:: TEXT SEGMENT ::
The Jianghu, The Writer, & The Globalization of Storytelling, part 2


Time to turn to our English explanations/translations of the jianghu.

Professor James J.Y. Liu in his great book, The Chinese Knight-Errant, only refers to jianghu in passing when he translates the title of a book that uses the term, and there he translates it literally as “rivers and lakes.”

Of the other explanations I’ve seen in English, the Internet’s Wikipedia entry (http://en.wikipedia.org/wiki/Jiang_Hu) probably sums them up when they write:

…the milieu, environment, or sub-community, often fictional, in which many Chinese classical wuxia stories are set. The term can be translated literally as "rivers and lakes". Metaphorically, however, it refers not to a physical place or geographic location but to the wild and romanticized domain of secret societies, gangs, fighters, entertainers, prostitutes, assassins, thieves, actors, beggars, and wanderers that is roughly the Chinese equivalent to the English terms "bohemian" and "the underworld".


And their definition continues with a brief look at the term in Chinese literature:

The term originally started in Chinese literature in the more literal sense of "rivers and lakes" to denote an unsettled geographic area. In medieval China, outlaws often fled to the frontiers, returning only to prey upon the law-abiding world. The roots of jianghu wuxia (frontier heroes) go back at least as far as the 12th century novel Water Margin (水浒传), in which a band of noble outlaws retreated to a swampy hideout and mounted sorties in an attempt to right the wrongs of the corrupt officials. Over time, especially in the wuxia novel tradition, the term eventually took on the more metaphoric meaning.


This sort of agrees with my look into the Chinese use of the term, but it should be noted that the great Water Margin is a mid-14th century work. What is useful, however, is the point that the term “eventually took on the more metaphoric meaning.” I really wonder if it ever held anything but a metaphoric meaning as a home for the xia.

The well-known Chinese heroic film critic, Stephen Teo, in a fine article (www.sensesofcinema.com/contents/directors/02/hu.html) about the great wuxiapian director, King Hu (Mandarin: Hu Jin-quan) refers to the use of the term in 20th century wuxia fiction:

In 20th century wuxia fiction, a historicist paradigm of the genre, suggested by Chen Pingyuan in his book The Literati’s Chivalric Dreams, Narrative Models of Chinese Knight-Errant Literature, encompasses the following: firstly, the world of the jianghu, secondly martial arts action, and thirdly, Buddhist concepts. Chen defines the jianghu (literally “rivers and lakes”) as a kind of Utopia where xia (the knights-errant) are free to defy authority and act on their conscience to punish evil and exalt goodness; without this imaginary world, there would be no xia.

:: REQUIREMENTS ::
Reproduce the passage on the jianghu word for word, starting with the words "In 20th century wuxia fiction, a" and ending after "would be no xia.".

:: DATA SUPPLIED ::
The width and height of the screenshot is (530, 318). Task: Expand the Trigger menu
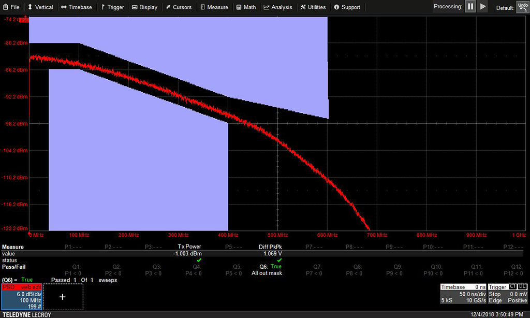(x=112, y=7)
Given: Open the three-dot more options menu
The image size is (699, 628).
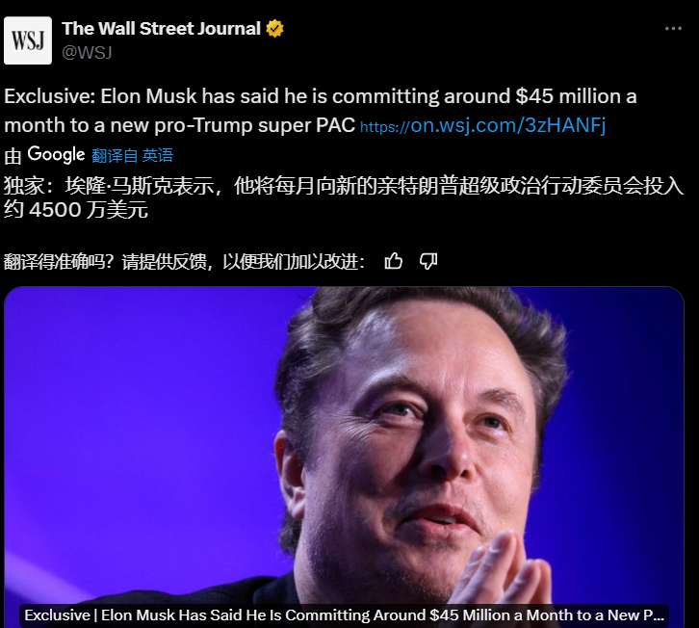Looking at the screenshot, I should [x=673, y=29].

:: TASK SOLUTION ::
In 20th century wuxia fiction, a historicist paradigm of the genre, suggested by Chen Pingyuan in his book The Literati’s Chivalric Dreams, Narrative Models of Chinese Knight-Errant Literature, encompasses the following: firstly, the world of the jianghu, secondly martial arts action, and thirdly, Buddhist concepts. Chen defines the jianghu (literally “rivers and lakes”) as a kind of Utopia where xia (the knights-errant) are free to defy authority and act on their conscience to punish evil and exalt goodness; without this imaginary world, there would be no xia.